You did not lose yourself all at once.
It happened in the small adjustments.
In the tone you started using so the room would stay calm. In the opinion you softened because someone else's reaction would cost more than your honesty was worth. In the speed of your "yes" and the length of time it took to reach your "no."
In the way you checked his face before you said what you actually thought. In the way you absorbed someone's mood and adjusted your own within seconds, so quietly that neither of you noticed.
In the way you learned to take care of the emotional climate of any room you entered, while pretending you were simply being warm.
None of this looked dramatic. That is exactly why it worked so well.
It looked competent. Mature. Emotionally intelligent. Socially skilled. Adapted.
The modern woman is often praised most for the very traits that slowly separate her from herself. Her flexibility. Her ability to absorb pressure without making it visible. Her ability to remain kind inside structures that do not nourish her. Her ability to keep everything running while something inside her runs out.
What the world calls strength is often over-adjustment with good manners.

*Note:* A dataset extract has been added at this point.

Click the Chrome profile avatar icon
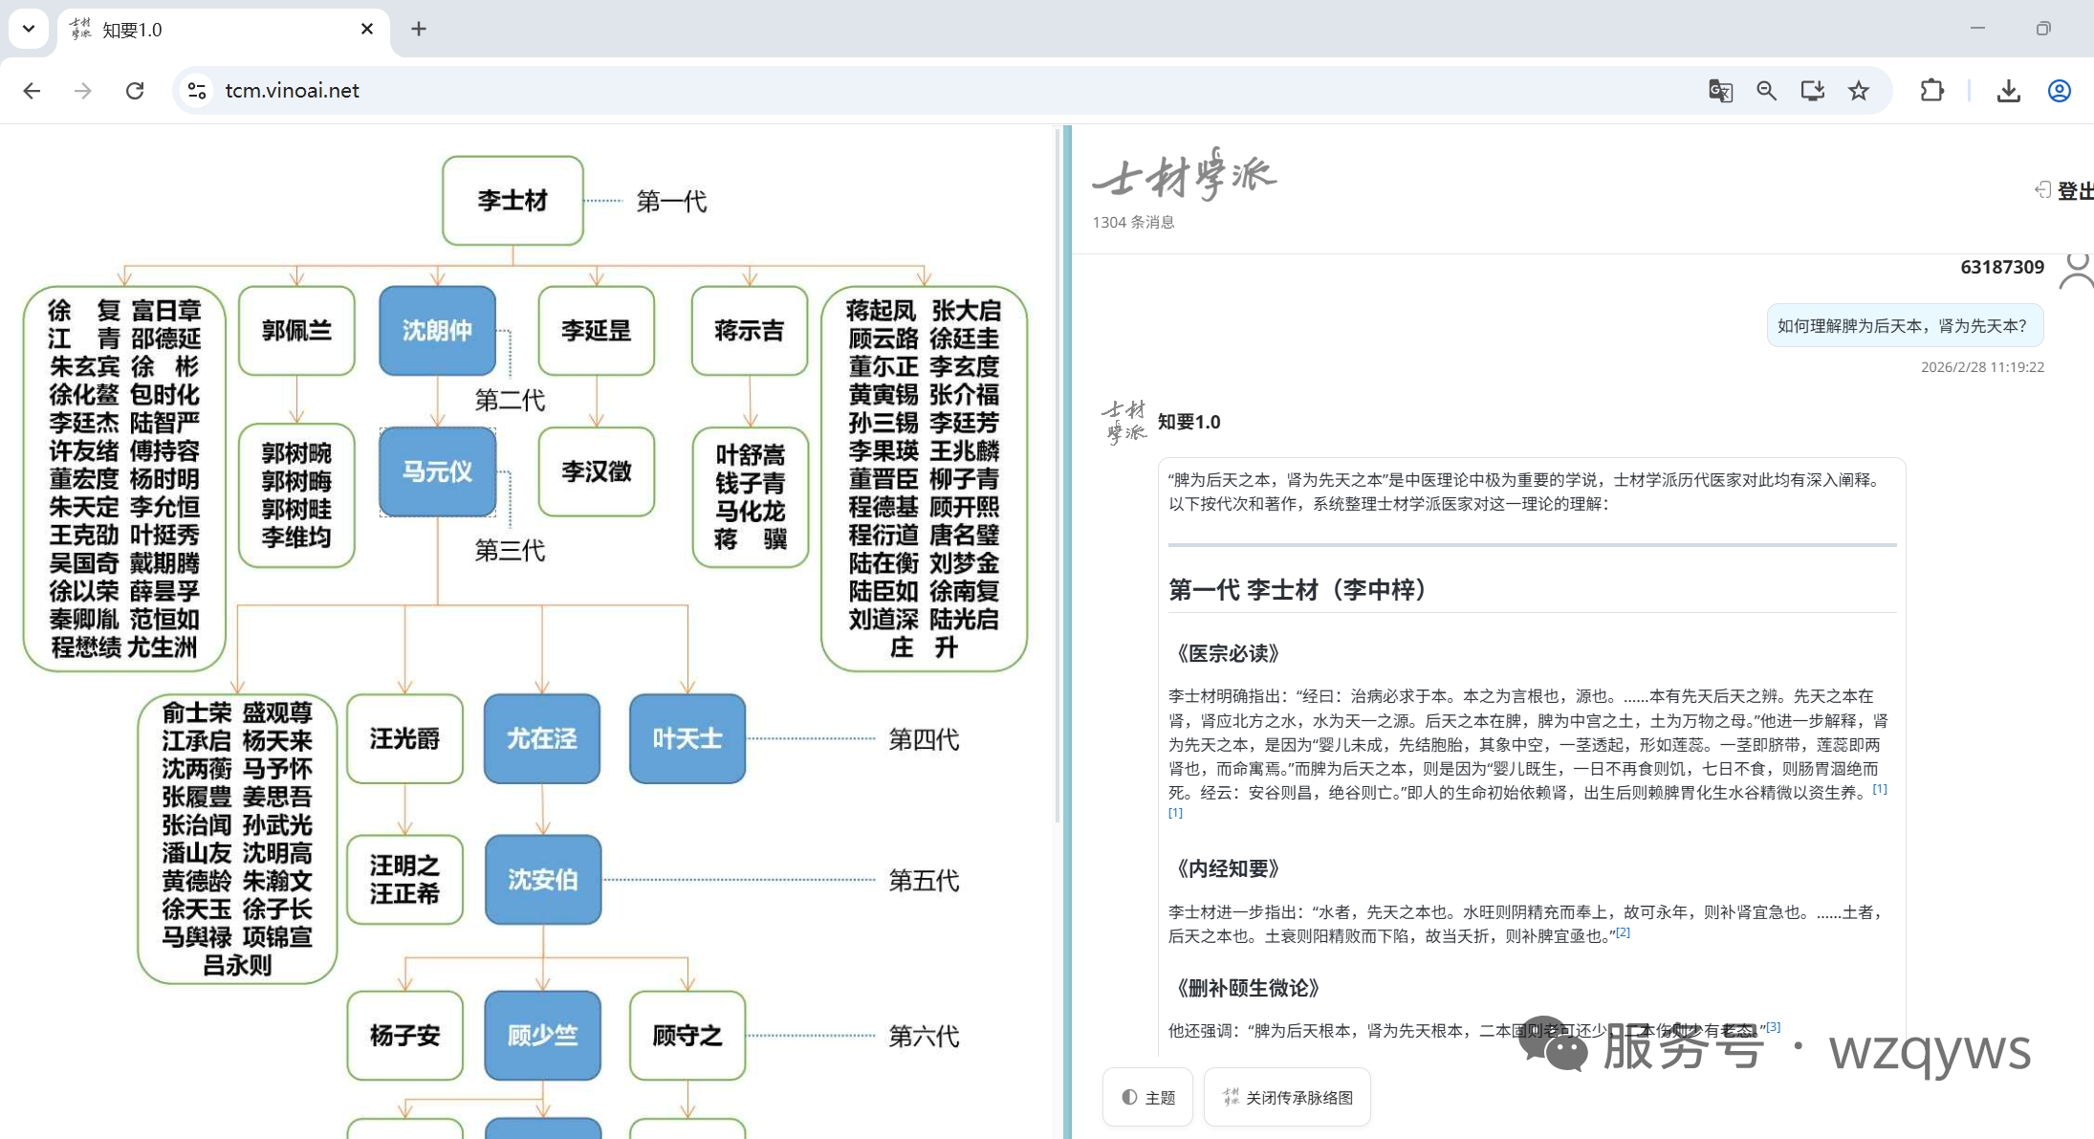 click(x=2059, y=91)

What the world calls resilience is sometimes prolonged self-abandonment with a beautiful face.
Think of yesterday. A single ordinary day.
How many times did you adjust your response to fit someone else's comfort? How many times did you register a feeling and immediately shelve it? How many times did you say something slightly different from what you meant — not out of dishonesty, but out of a deep, trained instinct to keep things smooth?
You are not doing this because you are weak. You are doing this because you were taught, from a very young age, that the world runs better when women manage themselves in relation to others.
And you learned brilliantly. So brilliantly that you may no longer feel the gap between your performed self and your real one.
KHORA does not begin by asking you to become a better version of this pattern. It begins by asking a quieter question: what if the life that looks most functional from the outside is already too far from the woman living it?